Later in the post, he adds:
“The point I’m making is not that this flustering, idiotic reaction is okay. The world would be a much better place if nobody ever flailed so stupidly, and could accept on demand. But fighting against The Stupid Initial Reaction is like fighting against jealousy or anger or any other range of oft-unproductive human emotions. People sometimes have to say and ask some really stupid things of people regarding new experiences of any stripe before coming to the correct conclusions.”
The confluence of reading Ferrett’s words and thinking about Baugh’s subsequent fumbling apology gave me a bit of pause — sure, this judge who made a horrible mistake can lose his career, a fate many who came before him experienced at his discretion in the past. (Some likely deservedly, some perhaps not.)

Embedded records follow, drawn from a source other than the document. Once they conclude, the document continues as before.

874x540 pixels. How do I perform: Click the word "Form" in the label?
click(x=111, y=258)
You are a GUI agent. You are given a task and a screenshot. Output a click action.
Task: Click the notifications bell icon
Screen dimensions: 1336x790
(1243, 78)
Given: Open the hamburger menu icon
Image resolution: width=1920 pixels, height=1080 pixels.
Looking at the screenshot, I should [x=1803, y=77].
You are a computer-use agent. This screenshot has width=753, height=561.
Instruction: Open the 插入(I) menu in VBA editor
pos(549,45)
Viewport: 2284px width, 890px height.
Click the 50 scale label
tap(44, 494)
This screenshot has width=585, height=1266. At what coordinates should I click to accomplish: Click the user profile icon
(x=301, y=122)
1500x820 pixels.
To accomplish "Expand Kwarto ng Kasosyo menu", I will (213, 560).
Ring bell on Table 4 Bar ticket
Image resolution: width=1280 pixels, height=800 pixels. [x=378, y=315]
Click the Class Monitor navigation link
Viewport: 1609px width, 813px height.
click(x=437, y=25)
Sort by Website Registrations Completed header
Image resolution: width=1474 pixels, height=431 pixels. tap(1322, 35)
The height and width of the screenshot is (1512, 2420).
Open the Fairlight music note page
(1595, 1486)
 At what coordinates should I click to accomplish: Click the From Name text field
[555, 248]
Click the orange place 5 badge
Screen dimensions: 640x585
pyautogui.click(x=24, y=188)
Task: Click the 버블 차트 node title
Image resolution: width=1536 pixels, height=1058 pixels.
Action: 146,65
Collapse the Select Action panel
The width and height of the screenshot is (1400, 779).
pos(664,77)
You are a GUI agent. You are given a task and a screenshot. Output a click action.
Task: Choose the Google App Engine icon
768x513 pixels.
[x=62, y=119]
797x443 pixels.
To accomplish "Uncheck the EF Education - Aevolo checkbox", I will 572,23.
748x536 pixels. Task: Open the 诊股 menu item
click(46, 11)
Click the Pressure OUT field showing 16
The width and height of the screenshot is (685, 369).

But wouldn’t it be better if when, inevitably, this sort of hard lesson whose legacy may even be borne by others (such as the mother of the victim) more heavily occurs if the person at the center harnessed the attention to right the wrong?
And don’t get me wrong. It was a grievous, grievous wrong. It seems a crime in and of itself that the mother of a dead rape victim was forced to hear in open court that her 14-year-old daughter basically seduced a disgusting man four times her age, doubtlessly. A man who had, no less, been specifically warned away from doing just that, rather than rightfully being banned from ever manipulating vulnerable children again.
Judge Baugh could be unseated. He could resign, be voted out, end what is likely a long career in shame. That would satisfy a sense we all have, a totally okay sense, that things like this should not go unacted upon. He could leave, get gone, accept fault for letting a rapist off with little sanction, and have little impact on cases like this down the road.
Or, what if Baugh instead really examined the outrage and made a video? What if he, at this high profile time, explained to the public and other judges in particular exactly why his error was so harmful, how much he has now learned about why a 14-year-old girl can no more consent to sex than a mentally or developmentally disabled person can, and how pervasive rape victim blaming still is in the justice system?
This seems to happen a lot, not just with rape. Paula Deen has been effectively made a pariah for the horrible things she’s done and said. Her later apology placed much blame on the media — but could Deen have turned her fate around by expressing how big of a problem racism still is, and explaining in depth what she did wrong?
It’s difficult to say whether Judge Baugh deserves to remain a judge, whether Deen could have repaired her image, or whether such efforts would even manage to make a dent in their preceding scandals. But might it be better for us all if we worked harder at punishing people less for their ignorance and letting them help fix the mess they created?